_What you have to do_: The response must be a precise copy of the records that follow.

(Saved data entries)
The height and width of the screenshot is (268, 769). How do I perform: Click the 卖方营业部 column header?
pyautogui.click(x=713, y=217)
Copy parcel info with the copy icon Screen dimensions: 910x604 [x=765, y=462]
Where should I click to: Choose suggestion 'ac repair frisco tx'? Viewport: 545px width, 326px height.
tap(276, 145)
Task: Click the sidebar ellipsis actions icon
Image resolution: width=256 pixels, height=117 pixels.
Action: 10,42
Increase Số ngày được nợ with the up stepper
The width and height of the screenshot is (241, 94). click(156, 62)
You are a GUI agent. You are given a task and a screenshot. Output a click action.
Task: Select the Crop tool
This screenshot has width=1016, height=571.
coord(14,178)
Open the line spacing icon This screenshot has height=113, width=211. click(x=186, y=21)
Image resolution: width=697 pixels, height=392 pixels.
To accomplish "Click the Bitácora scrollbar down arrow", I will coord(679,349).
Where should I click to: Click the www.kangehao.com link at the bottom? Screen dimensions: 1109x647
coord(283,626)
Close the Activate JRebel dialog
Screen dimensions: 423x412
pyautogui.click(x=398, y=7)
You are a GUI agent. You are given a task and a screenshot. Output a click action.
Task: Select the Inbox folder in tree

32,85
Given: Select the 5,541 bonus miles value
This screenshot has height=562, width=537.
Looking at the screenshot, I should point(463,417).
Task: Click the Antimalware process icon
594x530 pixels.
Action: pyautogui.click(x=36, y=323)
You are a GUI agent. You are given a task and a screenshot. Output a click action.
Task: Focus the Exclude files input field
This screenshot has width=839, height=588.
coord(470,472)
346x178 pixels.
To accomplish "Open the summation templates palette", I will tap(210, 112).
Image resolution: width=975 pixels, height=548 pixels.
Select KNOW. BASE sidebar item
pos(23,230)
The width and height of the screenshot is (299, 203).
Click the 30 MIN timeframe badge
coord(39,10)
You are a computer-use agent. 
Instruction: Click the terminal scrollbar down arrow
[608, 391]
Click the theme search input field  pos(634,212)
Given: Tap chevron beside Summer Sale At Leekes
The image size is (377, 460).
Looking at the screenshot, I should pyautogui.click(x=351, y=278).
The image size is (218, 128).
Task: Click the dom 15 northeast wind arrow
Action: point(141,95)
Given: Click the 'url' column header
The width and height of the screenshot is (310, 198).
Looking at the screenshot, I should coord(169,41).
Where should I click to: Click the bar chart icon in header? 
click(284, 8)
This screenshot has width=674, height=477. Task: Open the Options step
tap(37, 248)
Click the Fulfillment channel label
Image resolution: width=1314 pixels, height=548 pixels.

_Reply_:
The height and width of the screenshot is (268, 769). How do I perform: Click the 卖方营业部 column header?
pyautogui.click(x=713, y=217)
Copy parcel info with the copy icon Screen dimensions: 910x604 [x=765, y=462]
Where should I click to: Choose suggestion 'ac repair frisco tx'? Viewport: 545px width, 326px height.
tap(276, 145)
Task: Click the sidebar ellipsis actions icon
Image resolution: width=256 pixels, height=117 pixels.
Action: 10,42
Increase Số ngày được nợ with the up stepper
The width and height of the screenshot is (241, 94). click(156, 62)
You are a GUI agent. You are given a task and a screenshot. Output a click action.
Task: Select the Crop tool
This screenshot has width=1016, height=571.
coord(14,178)
Open the line spacing icon This screenshot has height=113, width=211. click(x=186, y=21)
Image resolution: width=697 pixels, height=392 pixels.
To accomplish "Click the Bitácora scrollbar down arrow", I will coord(679,349).
Where should I click to: Click the www.kangehao.com link at the bottom? Screen dimensions: 1109x647
coord(283,626)
Close the Activate JRebel dialog
Screen dimensions: 423x412
pyautogui.click(x=398, y=7)
You are a GUI agent. You are given a task and a screenshot. Output a click action.
Task: Select the Inbox folder in tree

32,85
Given: Select the 5,541 bonus miles value
This screenshot has height=562, width=537.
Looking at the screenshot, I should point(463,417).
Task: Click the Antimalware process icon
594x530 pixels.
Action: pyautogui.click(x=36, y=323)
You are a GUI agent. You are given a task and a screenshot. Output a click action.
Task: Focus the Exclude files input field
This screenshot has width=839, height=588.
coord(470,472)
346x178 pixels.
To accomplish "Open the summation templates palette", I will tap(210, 112).
Image resolution: width=975 pixels, height=548 pixels.
Select KNOW. BASE sidebar item
pos(23,230)
The width and height of the screenshot is (299, 203).
Click the 30 MIN timeframe badge
coord(39,10)
You are a computer-use agent. 
Instruction: Click the terminal scrollbar down arrow
[608, 391]
Click the theme search input field  pos(634,212)
Given: Tap chevron beside Summer Sale At Leekes
The image size is (377, 460).
Looking at the screenshot, I should pyautogui.click(x=351, y=278).
The image size is (218, 128).
Task: Click the dom 15 northeast wind arrow
Action: point(141,95)
Given: Click the 'url' column header
The width and height of the screenshot is (310, 198).
Looking at the screenshot, I should coord(169,41).
Where should I click to: Click the bar chart icon in header? 
click(284, 8)
This screenshot has width=674, height=477. Task: Open the Options step
tap(37, 248)
Click the Fulfillment channel label
Image resolution: width=1314 pixels, height=548 pixels.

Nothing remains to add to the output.